Smart glass is interesting, but even if I had a 360 it's something I couldn't be bothered to use.
I fear this will be a boring E3. Even if Sony show off Killzone 4 I wouldn't care. The last game was a horrible "me too" COD clone, with dumbing down of gameplay using more scripted events and butchering the gunplay, physics and animation in favour of Move and 3D. What a piece of shit. They'd have to make it really hardcore for me to be interested again.
I have no interest in Nintendo, but they'll probably have the berst conference due to showing new hardware, but that doesn't mean I'll buy it though. Their control pads don't look ergonomic with the placement of analogue sticks. It's if they made it different for the sake of it. And I'm not interested in their first party titles. I have a pc with a GTX670 to tide me over until I see something worthwhile.
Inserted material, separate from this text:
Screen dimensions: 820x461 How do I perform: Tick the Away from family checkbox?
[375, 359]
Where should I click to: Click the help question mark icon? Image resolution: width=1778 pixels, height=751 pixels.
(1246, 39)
I'm disappointed with the way gaming is heading. Game's are being dumbed down. All this emphasis on social networks and device integration just feels like they're looking for problems to solve to make you buy more shit, rather than solving problems that exist. Which wouldn't be bad if this stuff was tastefully added on without pissing off the core, but they just haven't managed that yet. Cut it with the fucking gimmicks! Just give me a pad and a game with excellent design and A.I. It's sad that not many games use AI on the level of crysis and killzone with many devs still relying on scripted AI.
I foresee games becoming segmented and distilled at the same time, with PC coming out on top for the hardcore.
PSN: BEERODEATH
So BanNZ, you intend to hold an X360 controller and an iPad at the same time to play a game? You enjoy that, ok?
That was indeed a pretty rough conference. Seems like all 3 console makers have done 2 duds of a conference in a row at some point in the the last 6 years. Now that they've all got that out of their system, let's hope they never do that again.